Print all the records below exactly as they stand, but leave out the pictures.
╔══
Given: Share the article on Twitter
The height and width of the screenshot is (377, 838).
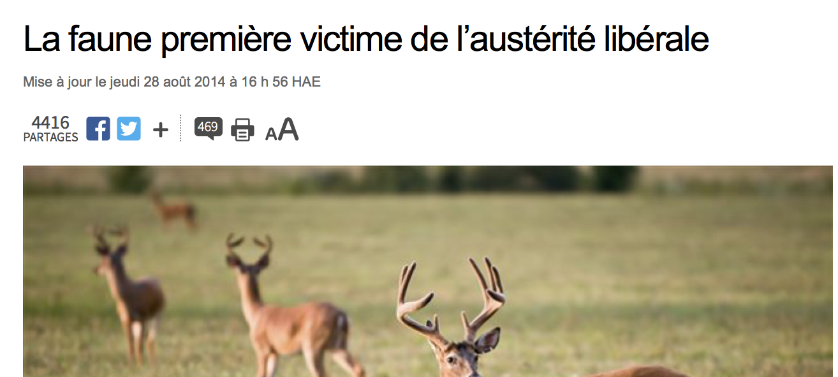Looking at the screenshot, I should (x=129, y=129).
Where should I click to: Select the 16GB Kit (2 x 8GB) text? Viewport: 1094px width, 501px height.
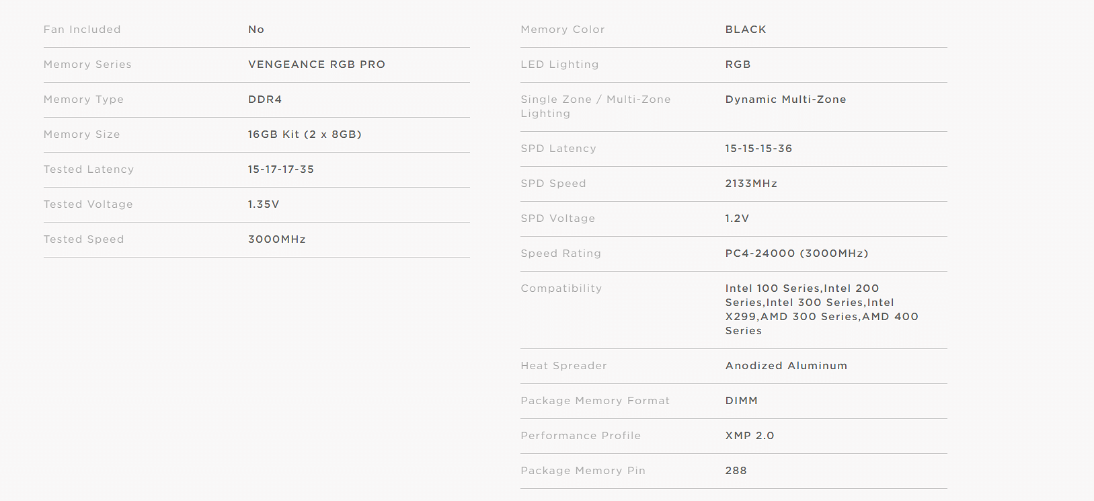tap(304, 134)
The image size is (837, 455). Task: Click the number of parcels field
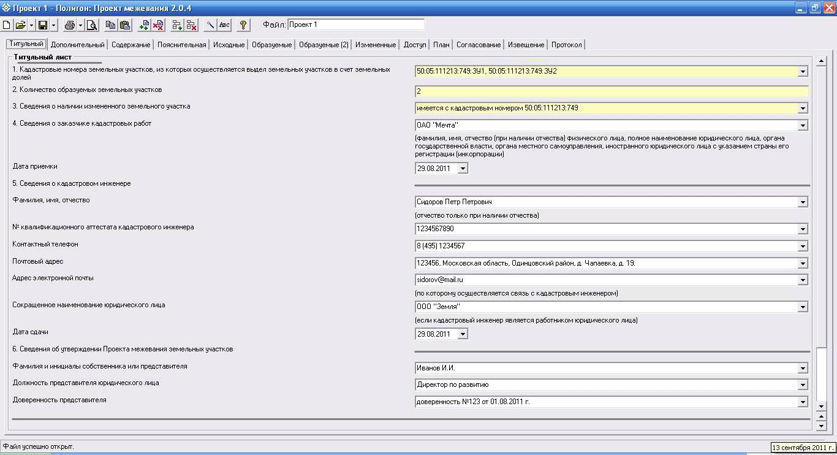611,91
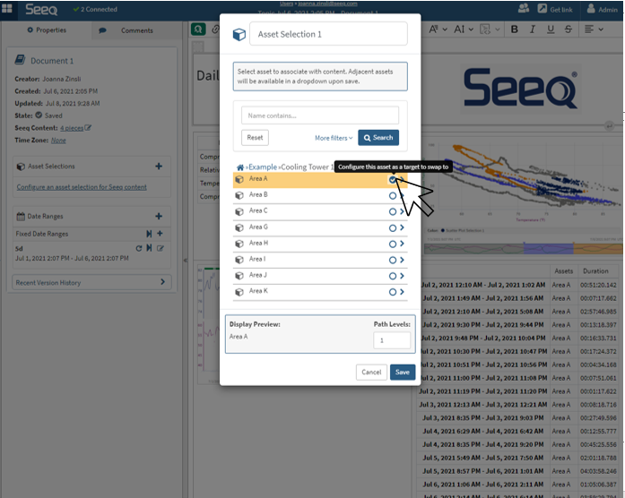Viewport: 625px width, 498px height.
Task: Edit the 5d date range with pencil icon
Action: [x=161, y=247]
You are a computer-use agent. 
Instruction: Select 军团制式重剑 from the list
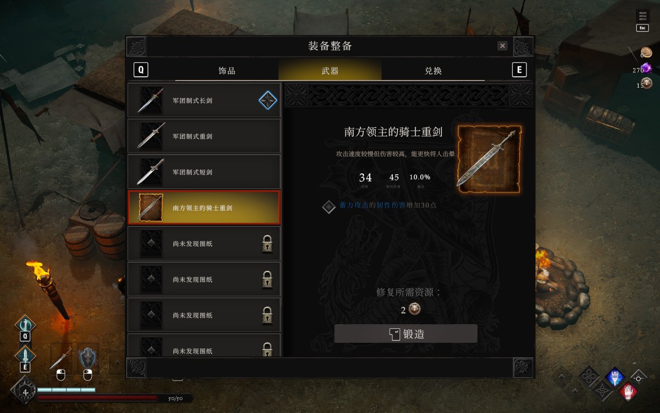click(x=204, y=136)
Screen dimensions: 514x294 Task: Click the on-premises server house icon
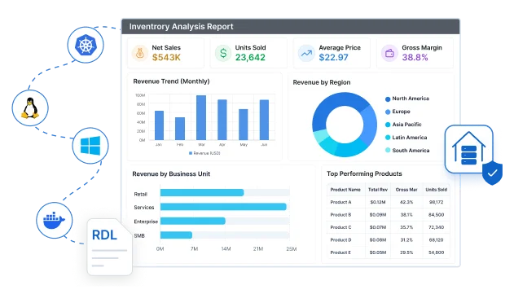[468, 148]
╚══
**TASK OUTPUT**
Given: Share the article on Twitter
The height and width of the screenshot is (377, 838).
Looking at the screenshot, I should (x=129, y=129).
Where should I click to: Select the 16GB Kit (2 x 8GB) text? Viewport: 1094px width, 501px height.
tap(304, 134)
The image size is (837, 455). Task: Click the number of parcels field
611,91
Viewport: 625px width, 498px height.
Task: Edit the 5d date range with pencil icon
Action: [x=161, y=247]
You are a computer-use agent. 
Instruction: Select 军团制式重剑 from the list
click(x=204, y=136)
Screen dimensions: 514x294 Task: Click the on-premises server house icon
[468, 148]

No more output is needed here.